Vertex: $\left(- 1 , 1\right)$

#### Explanation:

There are two methods to solve this:

Method 1 : Converting to Vertex Form
Vertex form can be represented as $y = {\left(x - h\right)}^{2} + k$
where the point $\left(h , k\right)$ is the vertex.

To do that, we should complete the square
$y = {x}^{2} + 2 x + 2$
First, we should try to change the last number in a way
so we can factor the entire thing
$\implies$ we should aim for $y = {x}^{2} + 2 x + 1$
to make it look like $y = {\left(x + 1\right)}^{2}$

If you notice, the only difference between the original $y = {x}^{2} + 2 x + 2$ and the factor-able $y = {x}^{2} + 2 x + 1$ is simply changing the $2$ to a $1$
[Since we can't randomly change the 2 to a 1, we can add 1 and subtract a 1 to the equation at the same time to keep it balanced.]
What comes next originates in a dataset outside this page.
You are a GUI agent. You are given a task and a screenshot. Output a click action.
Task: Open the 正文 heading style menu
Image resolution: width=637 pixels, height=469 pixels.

[ So we get... ] $y = {x}^{2} + 2 x + 1 + 2 - 1$
[ Organizing... ] $y = \left({x}^{2} + 2 x + 1\right) + 2 - 1$
[ Add like terms.. 2-1=1 ] $y = \left({x}^{2} + 2 x + 1\right) + 1$
[ Factor! :) ] $y = {\left(x + 1\right)}^{2} + 1$
Now comparing it to $y = {\left(x - h\right)}^{2} + k$
We can see that the vertex would be $\left(- 1 , 1\right)$

-----.:.-----

Method 2 : Axis of Symmetry

The axis of symmetry of a quadratic equation aka parabola is represented by $x = \frac{- b}{2 a}$ when given $y = a {x}^{2} + b x + c$

Now in this case of $y = {x}^{2} + 2 x + 2$,
we can determine that $a = 1$, $b = 2$, and $c = 2$

plugging this into the $x = - \frac{b}{2 a}$
we get $- \frac{2}{2 \cdot 1} = - \frac{2}{2} = - 1$
therefore the x point of the vertex would be $- 1$

to find the y point of the vertex all we have to do is plug $x = - 1$ back into the $y = {x}^{2} + 2 x + 2$ equation

we would get: $y = {\left(- 1\right)}^{2} + 2 \left(- 1\right) + 2$
simplify: $y = 1 - 2 + 2 = 1$
therefore the y point of the vertex would be $1$

with these two pieces of information, $\left(x , y\right)$
would become $\left(- 1 , 1\right)$ which would be your vertex :)